WHAT THE EXERCISE ASKS —
Reproduce the records below line for line, omitting the pictures.

DATA TO PROCESS —
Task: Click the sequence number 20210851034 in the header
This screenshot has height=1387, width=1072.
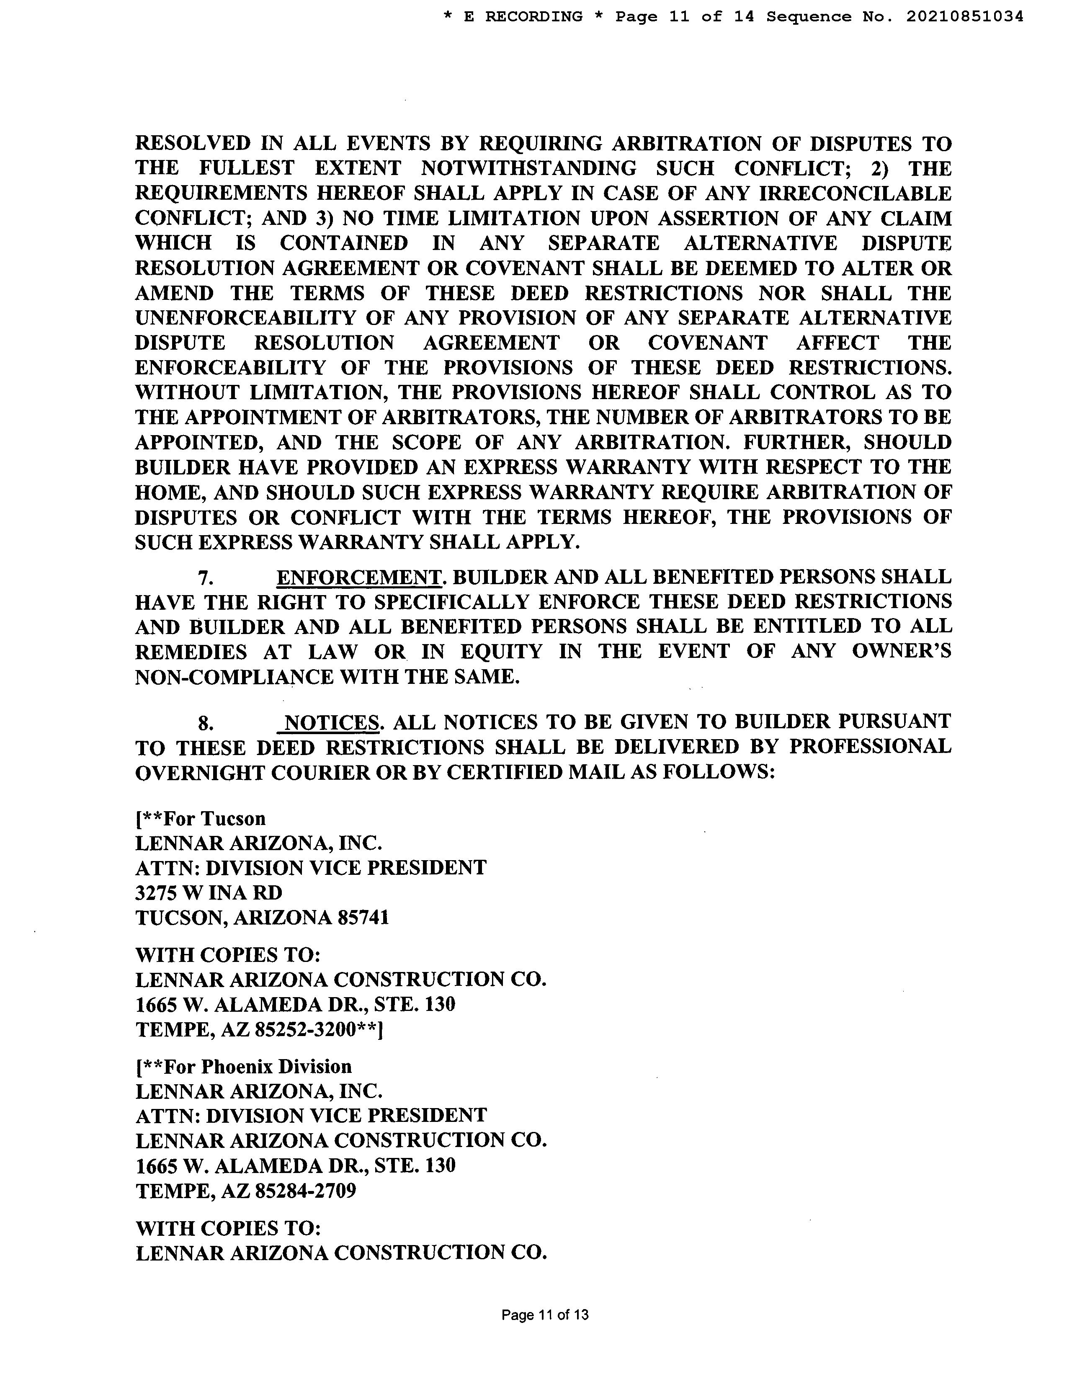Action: (964, 16)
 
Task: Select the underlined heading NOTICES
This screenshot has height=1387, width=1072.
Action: (332, 722)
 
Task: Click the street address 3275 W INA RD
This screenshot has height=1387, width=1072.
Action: (209, 893)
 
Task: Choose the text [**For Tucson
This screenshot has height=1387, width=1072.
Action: (201, 818)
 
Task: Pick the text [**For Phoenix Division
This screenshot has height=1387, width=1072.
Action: (244, 1066)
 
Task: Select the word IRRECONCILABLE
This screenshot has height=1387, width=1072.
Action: (856, 193)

WORKED ANSWER —
Task: Click the sequence number 20210851034 in the header
This screenshot has height=1387, width=1072.
Action: (964, 16)
 
Task: Select the underlined heading NOTICES
This screenshot has height=1387, width=1072.
Action: (332, 722)
 
Task: Click the street address 3275 W INA RD
This screenshot has height=1387, width=1072.
Action: (209, 893)
 
Task: Choose the text [**For Tucson
This screenshot has height=1387, width=1072.
Action: (201, 818)
 
Task: Pick the text [**For Phoenix Division
This screenshot has height=1387, width=1072.
Action: (244, 1066)
 
Task: Select the word IRRECONCILABLE
This screenshot has height=1387, width=1072.
Action: (856, 193)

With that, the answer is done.